* Data to use:
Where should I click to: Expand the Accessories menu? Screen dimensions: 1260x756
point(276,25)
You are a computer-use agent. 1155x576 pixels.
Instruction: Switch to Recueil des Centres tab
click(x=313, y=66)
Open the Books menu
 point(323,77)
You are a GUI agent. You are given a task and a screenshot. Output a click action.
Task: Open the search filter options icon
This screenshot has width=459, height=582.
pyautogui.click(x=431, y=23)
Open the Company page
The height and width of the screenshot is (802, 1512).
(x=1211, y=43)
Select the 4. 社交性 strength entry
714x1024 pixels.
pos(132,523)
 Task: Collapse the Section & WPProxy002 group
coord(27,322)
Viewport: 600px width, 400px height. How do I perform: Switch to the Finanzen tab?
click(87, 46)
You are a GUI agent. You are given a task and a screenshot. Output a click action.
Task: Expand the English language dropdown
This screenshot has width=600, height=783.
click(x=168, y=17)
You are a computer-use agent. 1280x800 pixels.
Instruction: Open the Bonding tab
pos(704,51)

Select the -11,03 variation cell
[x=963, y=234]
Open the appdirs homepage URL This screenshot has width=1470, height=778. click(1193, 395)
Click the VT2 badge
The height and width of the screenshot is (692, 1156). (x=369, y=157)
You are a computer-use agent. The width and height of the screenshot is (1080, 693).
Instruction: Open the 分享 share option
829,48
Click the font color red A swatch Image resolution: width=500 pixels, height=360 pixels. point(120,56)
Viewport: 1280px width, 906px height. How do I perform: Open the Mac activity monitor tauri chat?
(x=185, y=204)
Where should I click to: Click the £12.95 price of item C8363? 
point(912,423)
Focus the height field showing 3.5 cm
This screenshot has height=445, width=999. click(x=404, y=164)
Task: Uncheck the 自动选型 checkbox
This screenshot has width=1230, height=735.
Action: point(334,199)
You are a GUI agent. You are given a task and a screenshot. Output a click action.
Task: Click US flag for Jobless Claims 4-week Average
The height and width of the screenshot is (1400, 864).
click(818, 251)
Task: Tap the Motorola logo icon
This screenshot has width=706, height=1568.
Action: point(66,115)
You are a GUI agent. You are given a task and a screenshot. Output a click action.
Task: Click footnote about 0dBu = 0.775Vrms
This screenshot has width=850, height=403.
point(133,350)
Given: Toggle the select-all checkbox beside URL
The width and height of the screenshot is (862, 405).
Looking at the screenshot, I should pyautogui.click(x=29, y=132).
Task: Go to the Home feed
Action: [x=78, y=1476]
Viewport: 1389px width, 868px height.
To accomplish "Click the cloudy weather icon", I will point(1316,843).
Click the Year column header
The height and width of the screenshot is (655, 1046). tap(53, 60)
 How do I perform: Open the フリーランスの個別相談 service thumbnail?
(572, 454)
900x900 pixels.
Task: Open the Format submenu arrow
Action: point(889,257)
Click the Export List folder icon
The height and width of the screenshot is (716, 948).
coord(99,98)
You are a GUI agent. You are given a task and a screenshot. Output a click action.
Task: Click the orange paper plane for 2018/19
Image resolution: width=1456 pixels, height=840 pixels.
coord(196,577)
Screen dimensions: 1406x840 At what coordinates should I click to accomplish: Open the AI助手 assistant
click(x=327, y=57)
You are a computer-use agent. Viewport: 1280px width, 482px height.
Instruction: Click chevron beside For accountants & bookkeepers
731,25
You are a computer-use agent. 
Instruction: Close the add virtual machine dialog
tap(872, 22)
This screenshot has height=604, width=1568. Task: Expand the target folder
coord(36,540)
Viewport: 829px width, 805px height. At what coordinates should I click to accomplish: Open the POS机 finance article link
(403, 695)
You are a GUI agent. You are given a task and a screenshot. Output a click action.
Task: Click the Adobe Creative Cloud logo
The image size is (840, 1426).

* Short exercise: Copy out all of the data above verbatim, line by line.

* Response to this exercise:
Where should I click to: Expand the Accessories menu? Screen dimensions: 1260x756
point(276,25)
You are a computer-use agent. 1155x576 pixels.
Instruction: Switch to Recueil des Centres tab
click(x=313, y=66)
Open the Books menu
 point(323,77)
You are a GUI agent. You are given a task and a screenshot. Output a click action.
Task: Open the search filter options icon
This screenshot has width=459, height=582.
pyautogui.click(x=431, y=23)
Open the Company page
The height and width of the screenshot is (802, 1512).
(x=1211, y=43)
Select the 4. 社交性 strength entry
714x1024 pixels.
pos(132,523)
 Task: Collapse the Section & WPProxy002 group
coord(27,322)
Viewport: 600px width, 400px height. How do I perform: Switch to the Finanzen tab?
click(87, 46)
You are a GUI agent. You are given a task and a screenshot. Output a click action.
Task: Expand the English language dropdown
This screenshot has width=600, height=783.
click(x=168, y=17)
You are a computer-use agent. 1280x800 pixels.
Instruction: Open the Bonding tab
pos(704,51)

Select the -11,03 variation cell
[x=963, y=234]
Open the appdirs homepage URL This screenshot has width=1470, height=778. click(1193, 395)
Click the VT2 badge
The height and width of the screenshot is (692, 1156). (x=369, y=157)
You are a computer-use agent. The width and height of the screenshot is (1080, 693).
Instruction: Open the 分享 share option
829,48
Click the font color red A swatch Image resolution: width=500 pixels, height=360 pixels. point(120,56)
Viewport: 1280px width, 906px height. How do I perform: Open the Mac activity monitor tauri chat?
(x=185, y=204)
Where should I click to: Click the £12.95 price of item C8363? 
point(912,423)
Focus the height field showing 3.5 cm
This screenshot has height=445, width=999. click(x=404, y=164)
Task: Uncheck the 自动选型 checkbox
This screenshot has width=1230, height=735.
Action: point(334,199)
You are a GUI agent. You are given a task and a screenshot. Output a click action.
Task: Click US flag for Jobless Claims 4-week Average
The height and width of the screenshot is (1400, 864).
click(818, 251)
Task: Tap the Motorola logo icon
This screenshot has width=706, height=1568.
Action: point(66,115)
You are a GUI agent. You are given a task and a screenshot. Output a click action.
Task: Click footnote about 0dBu = 0.775Vrms
This screenshot has width=850, height=403.
point(133,350)
Given: Toggle the select-all checkbox beside URL
The width and height of the screenshot is (862, 405).
Looking at the screenshot, I should pyautogui.click(x=29, y=132).
Task: Go to the Home feed
Action: [x=78, y=1476]
Viewport: 1389px width, 868px height.
To accomplish "Click the cloudy weather icon", I will point(1316,843).
Click the Year column header
The height and width of the screenshot is (655, 1046). tap(53, 60)
 How do I perform: Open the フリーランスの個別相談 service thumbnail?
(572, 454)
900x900 pixels.
Task: Open the Format submenu arrow
Action: point(889,257)
Click the Export List folder icon
The height and width of the screenshot is (716, 948).
coord(99,98)
You are a GUI agent. You are given a task and a screenshot. Output a click action.
Task: Click the orange paper plane for 2018/19
Image resolution: width=1456 pixels, height=840 pixels.
coord(196,577)
Screen dimensions: 1406x840 At what coordinates should I click to accomplish: Open the AI助手 assistant
click(x=327, y=57)
You are a computer-use agent. Viewport: 1280px width, 482px height.
Instruction: Click chevron beside For accountants & bookkeepers
731,25
You are a computer-use agent. 
Instruction: Close the add virtual machine dialog
tap(872, 22)
This screenshot has height=604, width=1568. Task: Expand the target folder
coord(36,540)
Viewport: 829px width, 805px height. At what coordinates should I click to accomplish: Open the POS机 finance article link
(403, 695)
You are a GUI agent. You are given a task and a screenshot. Output a click action.
Task: Click the Adobe Creative Cloud logo
The image size is (840, 1426).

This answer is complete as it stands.